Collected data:
:::

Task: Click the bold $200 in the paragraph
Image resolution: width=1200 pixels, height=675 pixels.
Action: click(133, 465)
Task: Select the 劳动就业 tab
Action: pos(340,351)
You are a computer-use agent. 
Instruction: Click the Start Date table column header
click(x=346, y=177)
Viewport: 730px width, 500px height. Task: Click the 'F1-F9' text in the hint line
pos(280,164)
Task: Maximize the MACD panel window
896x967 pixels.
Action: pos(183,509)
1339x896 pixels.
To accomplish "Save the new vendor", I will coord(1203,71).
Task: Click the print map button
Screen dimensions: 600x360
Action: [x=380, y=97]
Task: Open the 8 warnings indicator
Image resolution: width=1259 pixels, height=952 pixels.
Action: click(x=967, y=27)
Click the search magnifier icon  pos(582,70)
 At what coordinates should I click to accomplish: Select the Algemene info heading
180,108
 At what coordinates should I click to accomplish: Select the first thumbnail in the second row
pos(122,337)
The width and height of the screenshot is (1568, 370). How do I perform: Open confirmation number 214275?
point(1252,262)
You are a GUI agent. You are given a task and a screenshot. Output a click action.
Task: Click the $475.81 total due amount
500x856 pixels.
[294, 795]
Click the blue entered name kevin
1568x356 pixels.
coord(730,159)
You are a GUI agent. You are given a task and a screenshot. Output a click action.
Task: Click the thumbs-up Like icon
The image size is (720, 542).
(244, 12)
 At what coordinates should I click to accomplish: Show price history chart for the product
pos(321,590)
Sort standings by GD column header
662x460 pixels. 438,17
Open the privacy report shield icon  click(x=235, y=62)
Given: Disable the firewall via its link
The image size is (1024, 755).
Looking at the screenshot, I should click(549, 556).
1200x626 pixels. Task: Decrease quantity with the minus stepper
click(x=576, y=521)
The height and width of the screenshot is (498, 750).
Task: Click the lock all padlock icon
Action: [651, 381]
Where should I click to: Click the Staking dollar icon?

:::

WHAT NEEDS TO BE DONE:
Retype the entries shown above. Keep every word exactly as it is.

RESULT FOR THIS TASK:
Task: Click the bold $200 in the paragraph
Image resolution: width=1200 pixels, height=675 pixels.
Action: click(133, 465)
Task: Select the 劳动就业 tab
Action: pos(340,351)
You are a computer-use agent. 
Instruction: Click the Start Date table column header
click(x=346, y=177)
Viewport: 730px width, 500px height. Task: Click the 'F1-F9' text in the hint line
pos(280,164)
Task: Maximize the MACD panel window
896x967 pixels.
Action: pos(183,509)
1339x896 pixels.
To accomplish "Save the new vendor", I will coord(1203,71).
Task: Click the print map button
Screen dimensions: 600x360
Action: [x=380, y=97]
Task: Open the 8 warnings indicator
Image resolution: width=1259 pixels, height=952 pixels.
Action: click(x=967, y=27)
Click the search magnifier icon  pos(582,70)
 At what coordinates should I click to accomplish: Select the Algemene info heading
180,108
 At what coordinates should I click to accomplish: Select the first thumbnail in the second row
pos(122,337)
The width and height of the screenshot is (1568, 370). How do I perform: Open confirmation number 214275?
point(1252,262)
You are a GUI agent. You are given a task and a screenshot. Output a click action.
Task: Click the $475.81 total due amount
500x856 pixels.
[294, 795]
Click the blue entered name kevin
1568x356 pixels.
coord(730,159)
You are a GUI agent. You are given a task and a screenshot. Output a click action.
Task: Click the thumbs-up Like icon
The image size is (720, 542).
(244, 12)
 At what coordinates should I click to accomplish: Show price history chart for the product
pos(321,590)
Sort standings by GD column header
662x460 pixels. 438,17
Open the privacy report shield icon  click(x=235, y=62)
Given: Disable the firewall via its link
The image size is (1024, 755).
Looking at the screenshot, I should click(549, 556).
1200x626 pixels. Task: Decrease quantity with the minus stepper
click(x=576, y=521)
The height and width of the screenshot is (498, 750).
Task: Click the lock all padlock icon
Action: [651, 381]
Where should I click to: Click the Staking dollar icon?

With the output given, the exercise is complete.